======== Given data

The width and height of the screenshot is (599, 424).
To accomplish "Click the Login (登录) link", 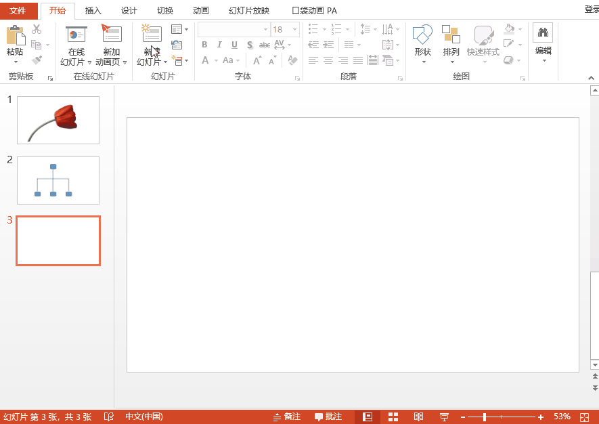I will click(591, 10).
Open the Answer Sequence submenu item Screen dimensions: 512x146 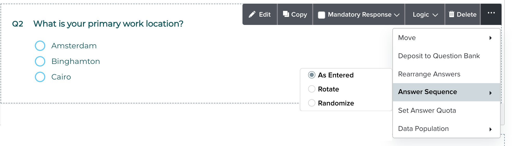[x=427, y=92]
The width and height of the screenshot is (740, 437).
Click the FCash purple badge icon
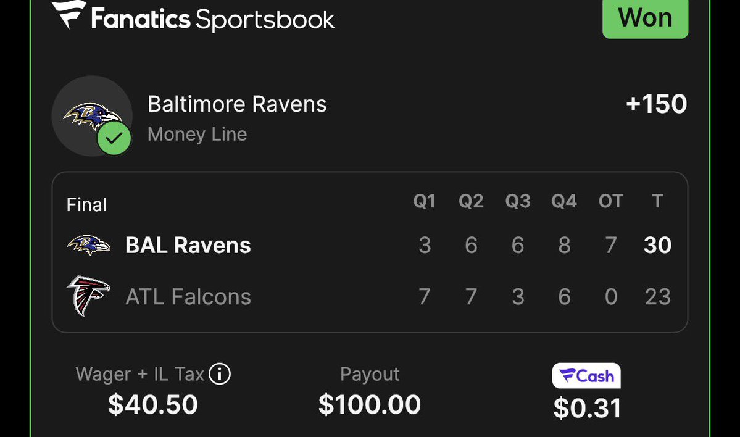click(x=586, y=376)
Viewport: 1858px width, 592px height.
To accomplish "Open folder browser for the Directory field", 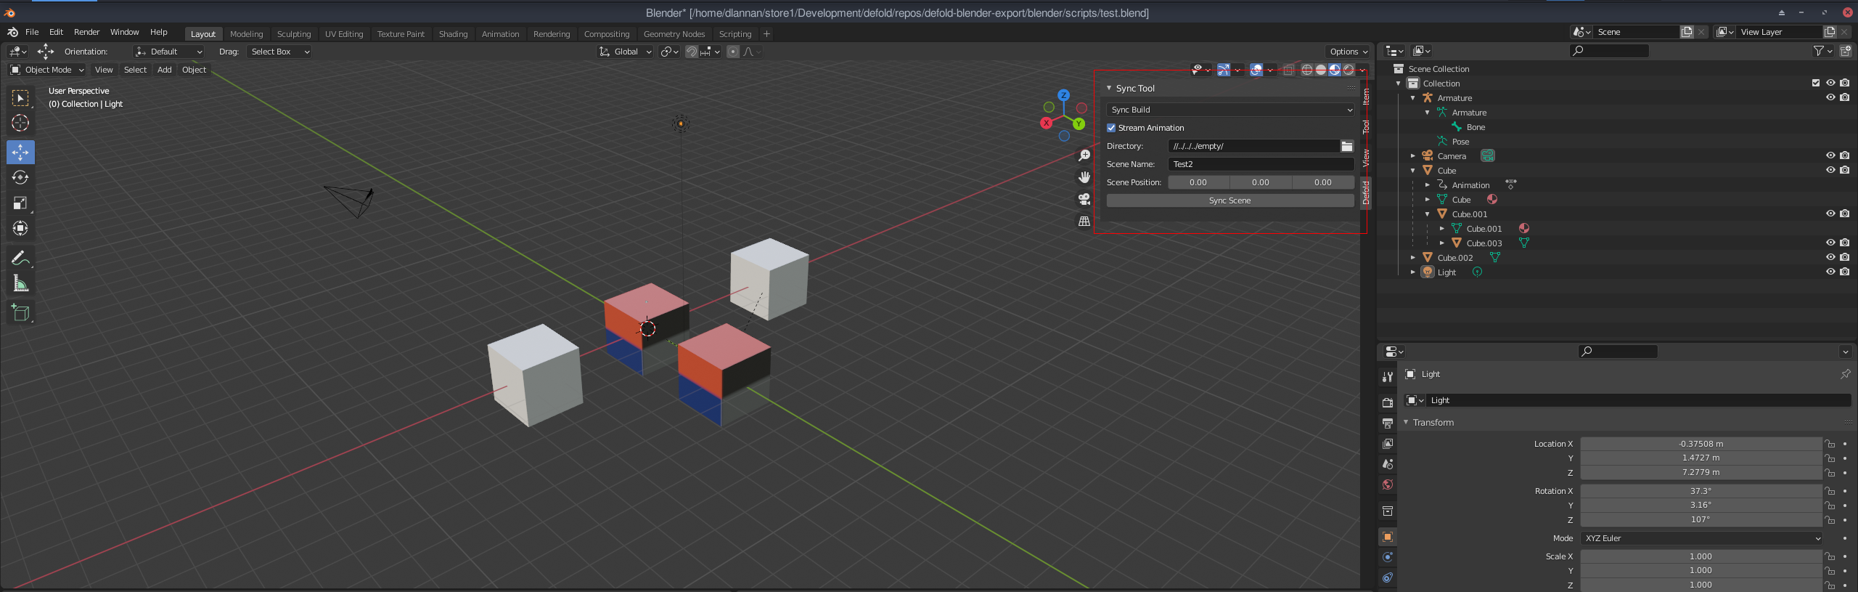I will (x=1347, y=146).
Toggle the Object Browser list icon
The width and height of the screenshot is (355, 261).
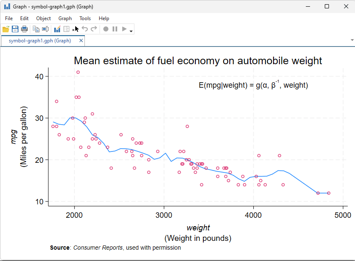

================

*What is asked*:
Update the rows starting at the line that contains "Toggle the Object Browser list icon" and ending at the end of the rows, replacing "Object Browser" with "Object Explorer" and keeping everything else the same. Leave the pictures out of your answer.

*Solved exercise*:
Toggle the Object Explorer list icon
The width and height of the screenshot is (355, 261).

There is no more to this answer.